In this case the vulnerable teenager Lucas is pulled two ways: between the right-wing journalist Benoit and his American-born girlfriend Caitlin, who embodies liberal principles. Following the death of his grandfather, his mother has taken him to her childhood home in the Ardennes for a long summer break. He arrives at a sensitive time. A run-down quarter of the town is being taken over by Moroccan immigrants whose open thieving has aroused local passions. Towards the end of the war, the grandfather had informed on the next door convent, which was harbouring Jewish children. He has therefore become an icon of the new Right and Lucas is sought out by the extremists. Lucas, however, has been brought up in ignorance of the past by his ineffectual and neglectful mother and it is only gradually that he fathoms the incomprehensible treatment to which he is subjected by activists on either side. He is equally surprised to learn that Caitlin’s mother, staying with her at the convent, was one of the children betrayed by the grandfather (all of whom survived Auschwitz).

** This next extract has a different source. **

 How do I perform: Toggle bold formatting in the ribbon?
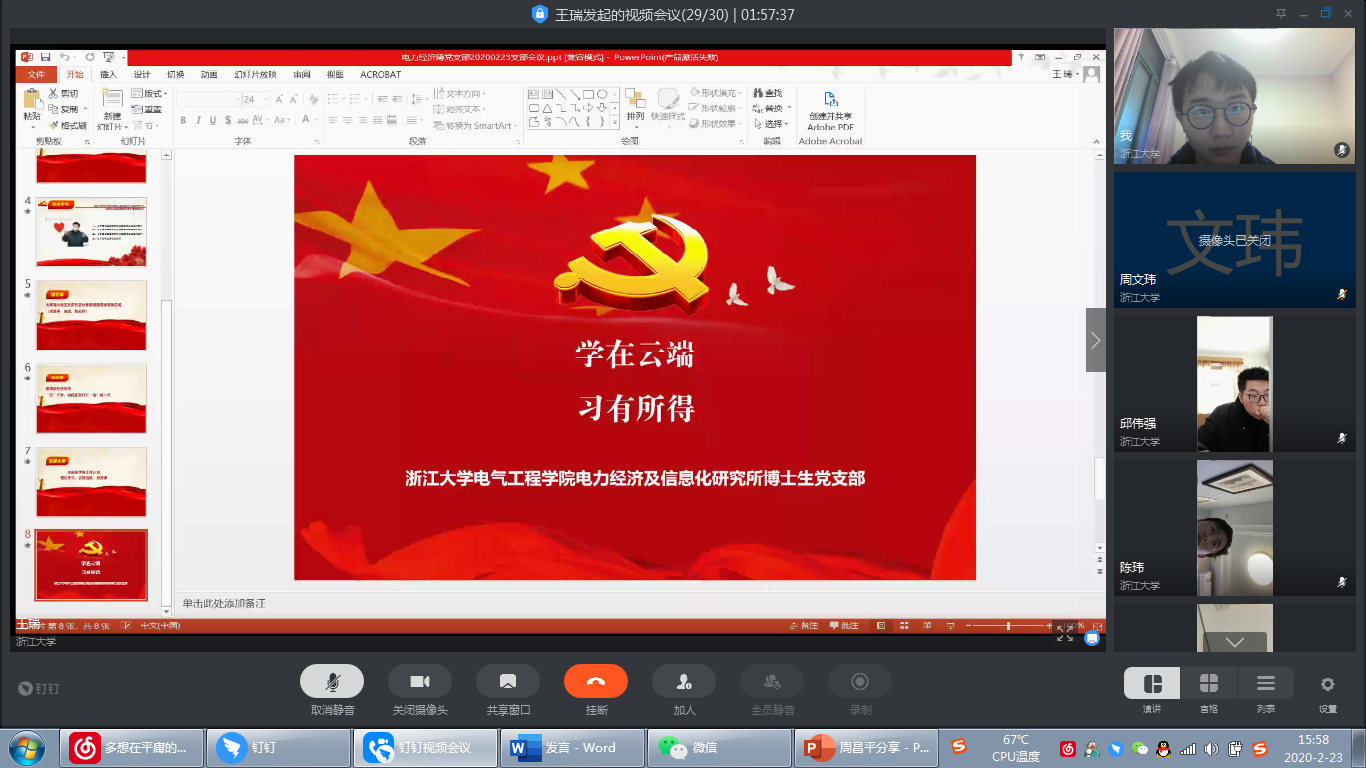[183, 118]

Before he has all this sorted out, Lucas has been manipulated by Benoit into taking part in a couple of covert Right-wing operations. Just as he takes the decision to renounce his associates, Caitlin is involved in a car-crash. Lucas can only rescue her from the burning car by sawing off her trapped foot, thus destroying her dream of becoming a dancer. At first he is feted by the media as a hero but then Benoit, in order to head off a threatened denunciation, uses his position as a journalist to blacken Lucas’ name. At the end of the novel we are left with two young people whose lives are irreparably damaged before they have much begun.
Lucas is the narrator in the book, so we are able to share through his innocent eyes his puzzlement and slow comprehension. Things happen to him, he is seldom the initiator. But the book is the more disturbing because Anne Provoost herself is not writing a humanist tract but making a genuine attempt to understand how situations of intolerance and conflict come about. We see things from the grass-roots rather than ideological level, experience political side-taking as the result of small town jealousies and of self-delusion — ‘You mustn’t forget: our country is at the moment being occupied by a foreign people. A bit like the Germans during the war. With this difference: they brought civilisation with them, while now we are regressing into barbarism. If you look a it that way, we are simply the Resistance.’ (p.188)

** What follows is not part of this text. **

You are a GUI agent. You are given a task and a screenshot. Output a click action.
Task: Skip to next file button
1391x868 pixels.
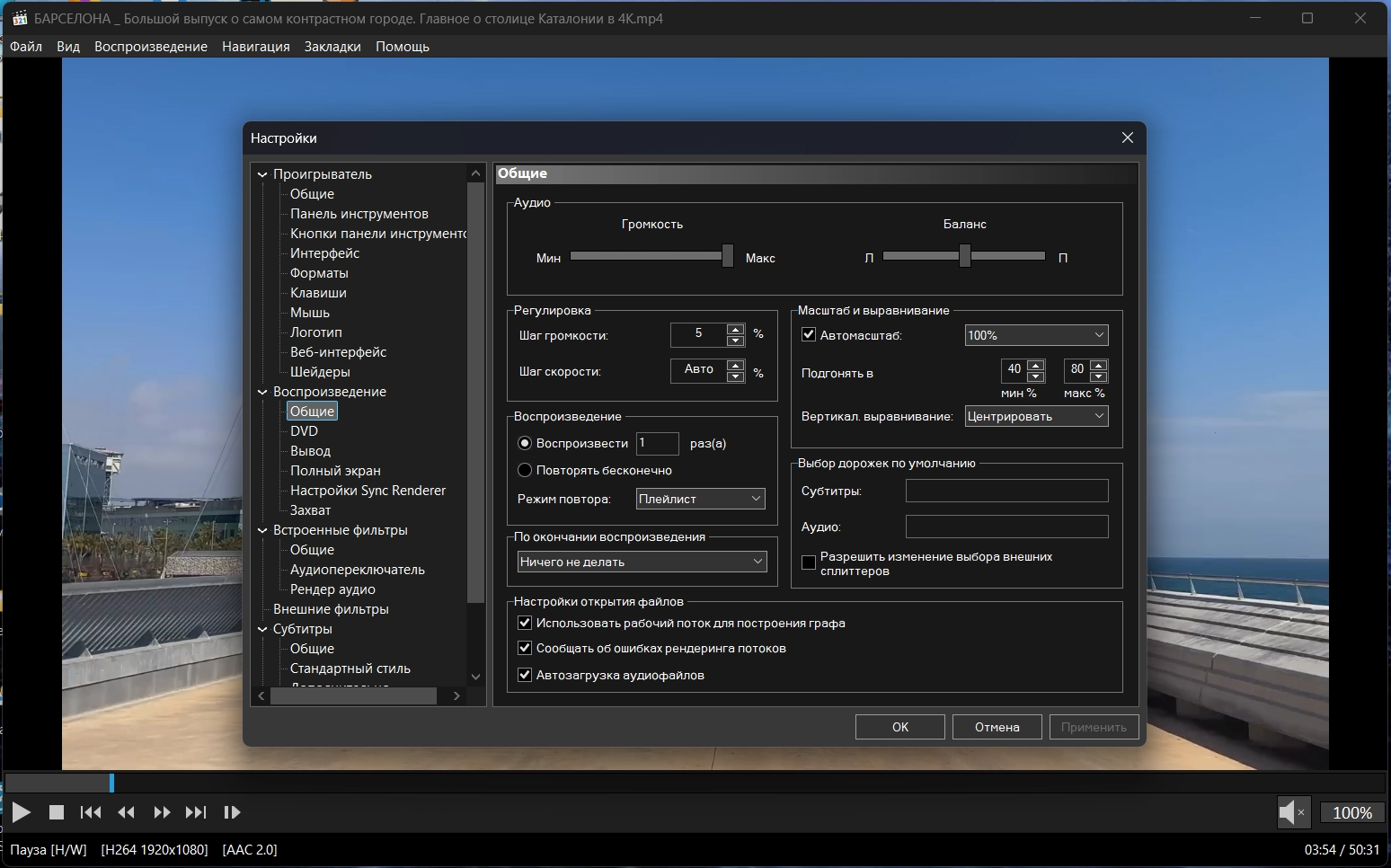pos(196,812)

This is Benoit at his most manipulative. But the rhetoric of those on the other side is equally thin, prejudiced and opinionated; they too emerge as manipulative. What is worse, they are too self-absorbed in their own schemes to mount a really effective resistance. Indeed, their behaviour is often as cruel and unthinking as that of which they complain in those they oppose. This gives the novel an almost perversely amoral tone. Its argument is that evil is demonstrably rooted in the trivial. One thing leads to another through inanition and, if there is a logic behind it, it is that of tragic inevitability where no decision is the right one.

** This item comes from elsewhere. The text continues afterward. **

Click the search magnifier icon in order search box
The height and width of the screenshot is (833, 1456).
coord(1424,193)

As I stood looking, I became conscious of a thought that has not left my mind since that day: that life is intolerable. It hurts on all sides and, no matter how you wriggle, you can’t escape the blows. You have to make choices, and every choice is the wrong one. I stood in the Cercle and could not choose. So I stood, waiting till it was over. ‘You know what makes me more angry than anything else?’ said Benoit when the boy stopped moving. ‘It’s the fact that they always force you to use violence. I hate violence. I never use violence unless I am provoked. Some people ask for it. He asked for it. That makes me furious: that they can drive you so far. They deserve a beating just for that.’ ‘He is bleeding,’ I said weakly. ‘That’s nothing,’ said Benoit, guiding me away from the place. ‘A split lip and a bit groggy. It’s no more than what they did to you that time.’ We walked out of the street. Behind us we heard the boy calling out one word which he repeated over and over. I assumed it was a term of abuse. Only much later did I learn that he was calling, in Arabic, for his mother. (p181-2, tr. John Nieuwenhuizen)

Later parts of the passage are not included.